● **CONSIGNES**
1. Indiquez si chacune des affirmations suivantes concorde avec l'article sur Le Procès du chien, en répondant par oui ou par non et en citant mot pour mot le passage qui tranche. (a) Avril est interprétée par Laetitia Dosch elle-même. (b) Cosmos risque l'euthanasie pour avoir mordu une seule personne. (c) Le Procès du chien est le deuxième long métrage de Laetitia Dosch.
2. Relevez tous les noms propres de personnes ou de personnages, humains comme animal, qui figurent dans l'article sur Le Procès du chien, sans compter ceux qui font partie d'un titre d'œuvre.
3. Reprenez l'article sur Le Procès du chien à la suite de sa dernière phrase.

● **ARTICLE**
☆ ☆ ☆ ☆ ☆

Cannes 2024 | Le Procès du chien : Laetitia Dosch surprend et ravit avec une comédie politique irrésistible

Cannes 2024 | Le Procès du chien : Laetitia Dosch surprend et ravit avec une comédie politique irrésistible

Bon alors, comment je commence ?” Le premier long métrage de Laetitia Dosch s’ouvre sur cette interrogation de la narratrice qui, en off, cherche la meilleure manière de nous raconter les événements qu’elle a traversés, et commente les scènes que l’on voit à l’écran. D’entrée, cela nous place dans un contexte de comédie décalée et loufoque, qui joue sur le contraste entre les situations et le commentaire qu’elle en fait, mais aussi sur l’écriture assez percutante des dialogues. 

L’héroïne, Avril, interprétée par la cinéaste elle-même, est une avocate spécialisée malgré elle dans les causes désespérées. Alors qu’elle vient tout juste de promettre à son patron de gagner la prochaine affaire, elle rencontre Dariusch et son chien Cosmos, qui risque l’euthanasie pour avoir mordu plusieurs personnes. Incapable de résister, elle se lance à corps perdu dans la défense de l’animal lors d’une audience de routine reléguée au fin fond du tribunal. 

Autodérision et ressorts comiques

Il serait dommage de trop en raconter sur Le Procès du chien, mais comme son titre l’indique, c’est bien d’un (nouveau) film de procès qu’il s’agit – une forme cinématographique décidément en vogue après Anatomie d’une chute et Le Procès Goldman. Laetitia Dosch a d’ailleurs bien conscience de s’inscrire dans un genre éminemment classique, et en joue très habilement en s’appuyant sur les codes et les attendus d’une audience judiciaire, détournés au service de son propos.

Car si l’on rit beaucoup devant le film, et qu’il cultive soigneusement l’autodérision et les situations comiques, il touche également à un propos politique fort, défendu avec beaucoup d’intelligence et de conviction par le scénario. L’absurdité se mue alors peu à peu en une forme de gravité et de profondeur qui provoquent la réflexion.  

Par exemple, lorsque l’on découvre que Cosmos réagit à une chanson de Véronique Sanson (Ma Révérence) : en elle-même, la scène est drôle. Dans le contexte du film, elle prend un tout autre relief et devient bouleversante, puisqu’elle pointe chez l’animal une sensibilité proche de la nôtre. Et c’est par ce rapprochement que la réalisatrice introduit la dimension la plus captivante du film, qui interroge avec beaucoup d’acuité les mystères de l’animalité. Tout au long du récit, il nous est expliqué ou montré, souvent avec beaucoup d’humour, que le chien éprouve une gamme d’émotions semblable aux nôtres. Pour autant, il ne tombe jamais dans le piège de l’anthropomorphisme et s’active en parallèle à prouver qu’il nous demeure malgré tout inconnu et insaisissable, voire étranger (par exemple lorsqu’il réagit à l’appel des loups, ou lorsqu’il s’avère – évidemment – incapable d’utiliser un mode de communication basé sur le langage humain).

☆ ☆ ☆ ☆ ☆

● **DONNÉES**
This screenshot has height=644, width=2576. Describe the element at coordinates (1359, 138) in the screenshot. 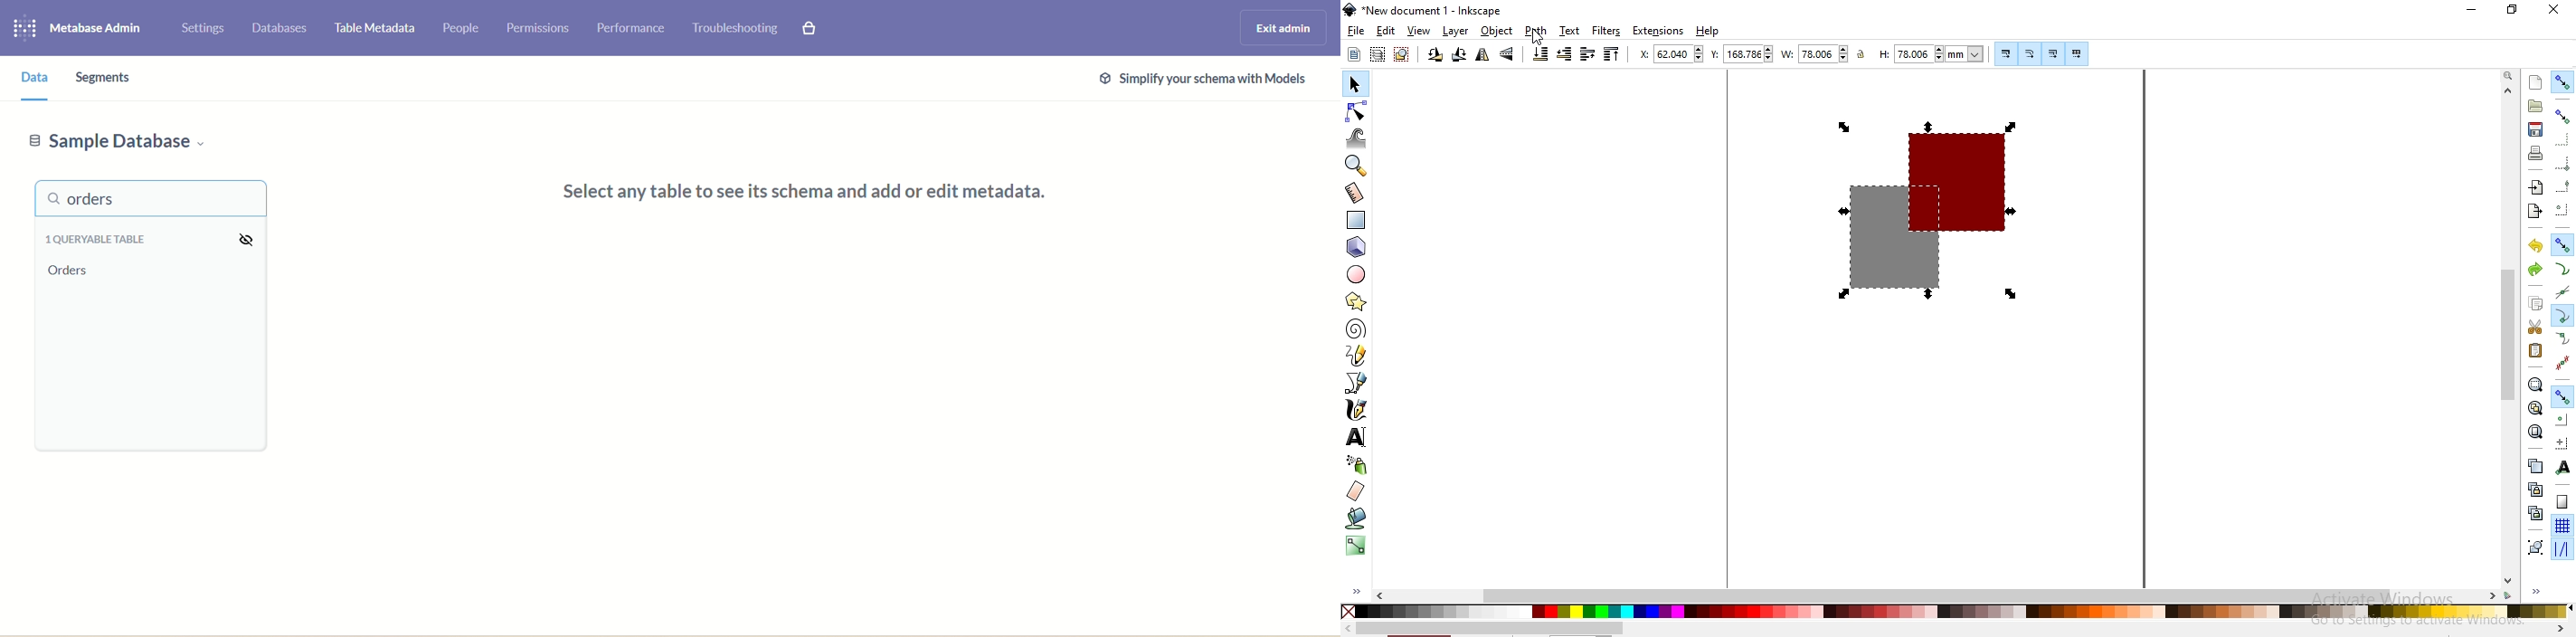

I see `tweak objects by sculpting or painting` at that location.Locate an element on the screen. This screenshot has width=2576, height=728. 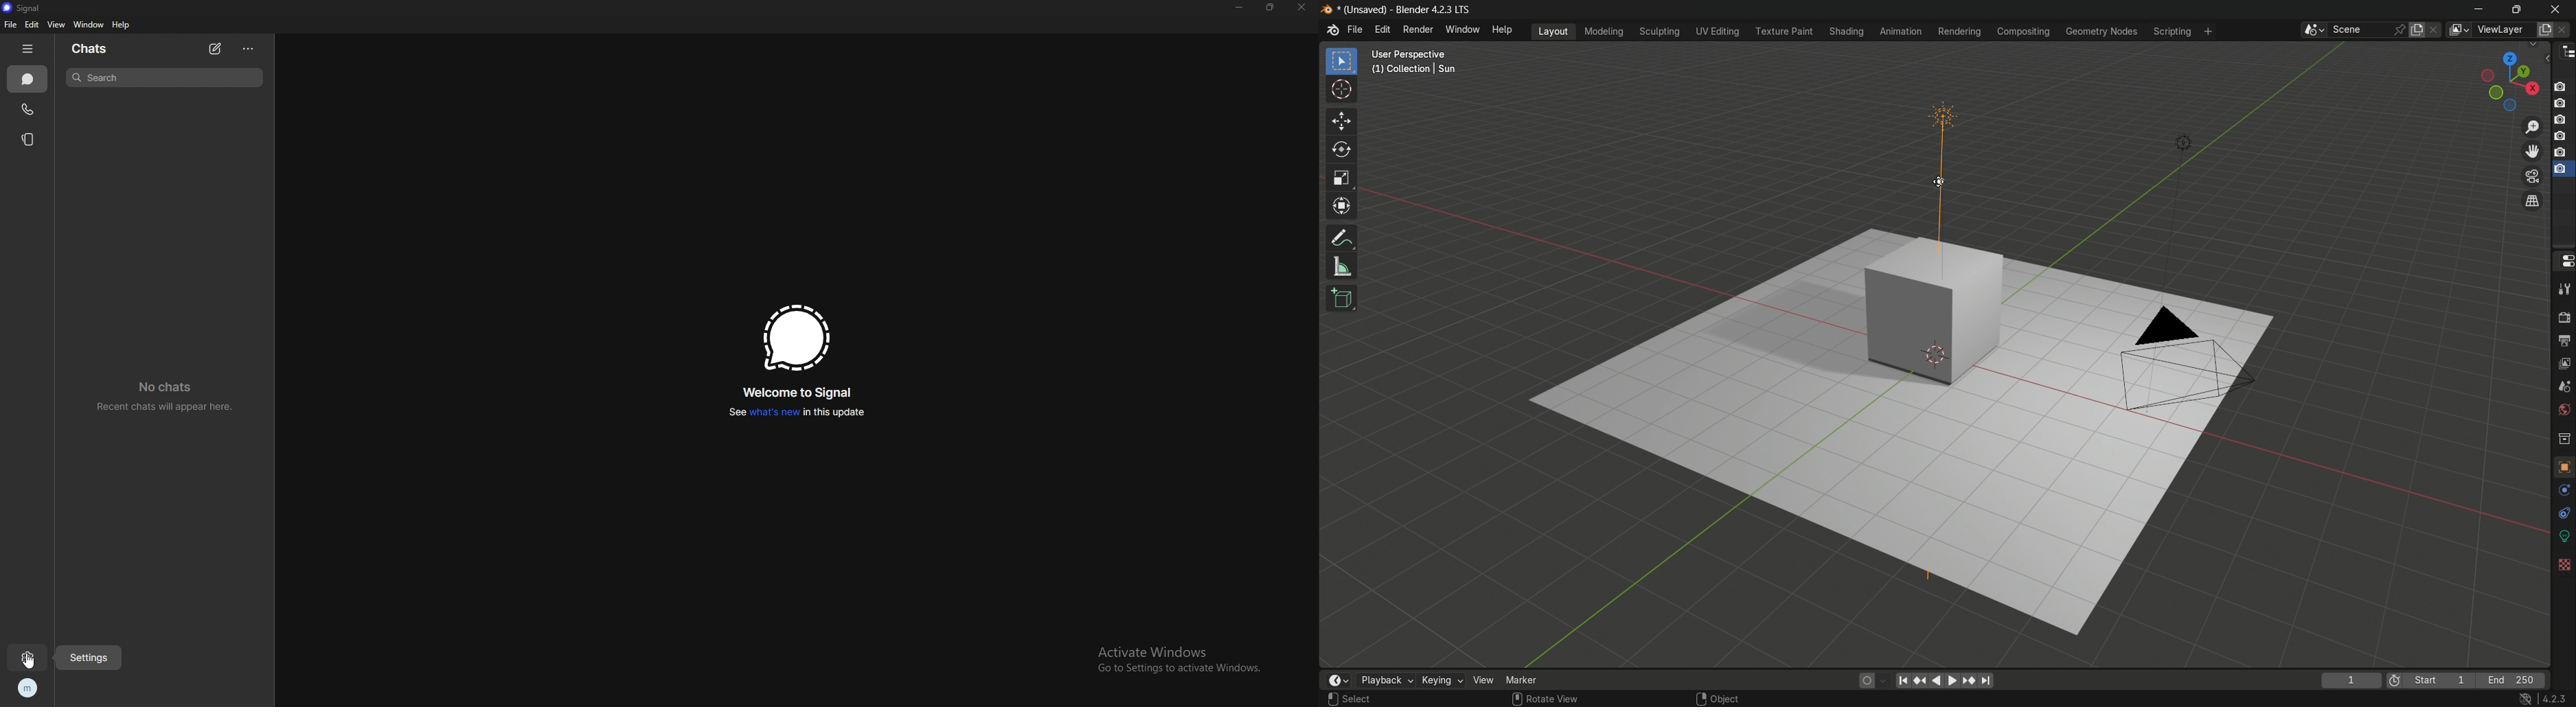
minimize is located at coordinates (1240, 7).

☆ ☆ ☆ ☆ ☆

● **RÉPONSES**
1.
(a) Oui : « interprétée par la cinéaste elle-même ».
(b) Non : « pour avoir mordu plusieurs personnes ».
(c) Non : « Le premier long métrage de Laetitia Dosch ».

2. Laetitia Dosch, Avril, Dariusch, Cosmos, Véronique Sanson

3.
Réflexion contemporaine

En jouant sur ces deux registres, le récit souligne les contradictions inhérentes aux rapports entretenus par l’être humain avec les autres vivants. Tout en appréciant la part d’animalité qu’ils apportent à notre existence, nous sommes incapables de composer avec cet instinct sauvage, et exigeons de rester en position de contrôle absolu. Un chien, parce qu’il laisse sa nature sauvage reprendre le dessus, est ainsi condamné à mort sans autre forme de procès. Or est-il moralement acceptable de faire disparaître un être juste parce qu’il nous dérange ?

On est bluffé par la trajectoire du film qui, partant d’un fait divers anecdotique, tendance comédie loufoque, s’empare brillamment de grands enjeux contemporains, sans jamais sembler laisser l’un prendre le pas sur l’autre. Laetitia Dosch propose ainsi un premier long métrage fracassant de drôlerie et d’intelligence, à la contemporanéité époustouflante, et à la sensibilité vertigineuse. On la savait comédienne talentueuse : on la découvre désormais réalisatrice confirmée.

Fiche technique
Le Procès du chien de Laetitia Dosch (2024)
Avec Laetitia Dosch, François Damiens, Jean-Pascal Zidi, Anne Dorval...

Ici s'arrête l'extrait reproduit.